The best secured credit cards report your usage to all three credit bureaus. And some will even automatically convert to an unsecured credit card after a certain amount of time. When you’re shopping for a secured credit card, be selective. Here’s what you should look for:
- Reporting to credit bureaus. This is the absolute most important quality. If the secured card company doesn’t report to all three credit bureaus, it won’t help you rebuild your credit. So it’s not worth your time.
- Allows for increased credit limit. You might start out with a very low credit limit. Look for a card that allows you to increase your credit limit with responsible use. A higher credit limit will positively impact your credit score.
- Converts to an unsecured credit card. Ultimately, you want to get your credit score to a place that you can get unsecured credit again. Some prepaid cards will start checking your credit monthly (which doesn’t harm your credit). Once you get to the right score, they’ll automatically move you over to an unsecured credit card.
- Refunds your deposit. Once you’re done using the secured credit card, you should get your remaining deposit back. This is typical, but check the fine print to ensure that it’s true of the card you choose.
- Has no annual fee. Plenty of secured credit cards these days have no annual fee. If possible, look for a card that won’t cost you anything beyond your deposit to use.
- Allows for rewards. This isn’t an essential. You’re focused on rebuilding your credit score, not getting rewards. But some of today’s secured cards do offer points and cash-back rewards. This can be a nice perk if the card also meets these other requirements.
Once you qualify for a secured credit card, start using it. But be sure you can pay it off immediately every month. The best option is to use it only for expenses that are part of your regular budget. For instance, you could use the card for gas and only gas. Then pay it off as soon as the bill comes each month.
Over time, you can add more money to your secured card’s deposit account. This will increase your credit limit. As long as you keep your balance at $0, this can be very good for your credit score. You can learn more about how your balance-to-limit ratio affects your credit score here.
Step 4: Apply for an Installment Loan
This step is included on an as-needed basis. It’s the next-to-last step because it’ll be the toughest. It will take you time to qualify for an installment loan. And you shouldn’t borrow much just to increase your credit score.
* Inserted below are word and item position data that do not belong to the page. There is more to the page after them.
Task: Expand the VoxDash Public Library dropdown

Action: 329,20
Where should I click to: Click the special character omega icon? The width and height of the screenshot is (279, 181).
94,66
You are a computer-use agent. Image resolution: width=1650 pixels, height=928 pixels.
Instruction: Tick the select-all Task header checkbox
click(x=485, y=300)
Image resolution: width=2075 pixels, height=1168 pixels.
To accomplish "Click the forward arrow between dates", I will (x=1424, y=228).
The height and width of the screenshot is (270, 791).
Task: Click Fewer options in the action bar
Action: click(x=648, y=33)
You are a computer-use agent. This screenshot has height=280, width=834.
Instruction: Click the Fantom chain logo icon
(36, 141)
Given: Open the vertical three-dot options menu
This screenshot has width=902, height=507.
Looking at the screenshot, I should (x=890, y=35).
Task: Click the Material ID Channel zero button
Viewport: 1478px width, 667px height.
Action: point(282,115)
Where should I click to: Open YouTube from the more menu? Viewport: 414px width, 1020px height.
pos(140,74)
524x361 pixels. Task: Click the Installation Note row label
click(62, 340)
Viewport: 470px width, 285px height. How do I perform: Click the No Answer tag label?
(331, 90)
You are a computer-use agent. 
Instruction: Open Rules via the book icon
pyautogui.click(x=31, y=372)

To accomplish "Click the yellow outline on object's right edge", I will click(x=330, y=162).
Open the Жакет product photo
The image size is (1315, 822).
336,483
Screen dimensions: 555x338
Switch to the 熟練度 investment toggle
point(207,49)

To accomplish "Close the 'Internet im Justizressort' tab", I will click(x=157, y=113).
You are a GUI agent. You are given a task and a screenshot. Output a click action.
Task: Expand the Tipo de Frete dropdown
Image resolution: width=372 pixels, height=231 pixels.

But you can build your credit score by diversifying your credit portfolio and making more on-time payments each month.
If you’re in a tight spot with your credit, don’t take out an unsecured personal loan for something unnecessary. You’ll pay interest through the nose! But if you, for instance, really do need a new car and can’t afford to pay cash, this can be a good place to start. Even a low-balance car loan will likely charge high interest if you’re recently been through a bankruptcy. So be sure the payments are manageable. And consider paying off the loan early so you don’t have to pay all that interest. Even making the payments over a year or eighteen months can help boost your credit score.
Step 5: Give it Time
Ultimately, your credit score won’t be perfect again until the bankruptcy record falls off of your report after either seven or ten years from the date of filing. However, according to FICO, the older your bankruptcy is, the less impact it has on your score.
This means that even three or five years out from a filing, your score can be significantly better than it is right now. If you were a financial mess pre-bankruptcy, you might even be in a better place than you were before you filed bankruptcy.
Just be sure that you continue to take these steps–especially using credit responsibly, maintaining $0 balances, and making payments on time. As you take these steps, your financial responsibility will shine through. And, eventually, you’ll live down that bankruptcy and be on your way to an excellent credit score.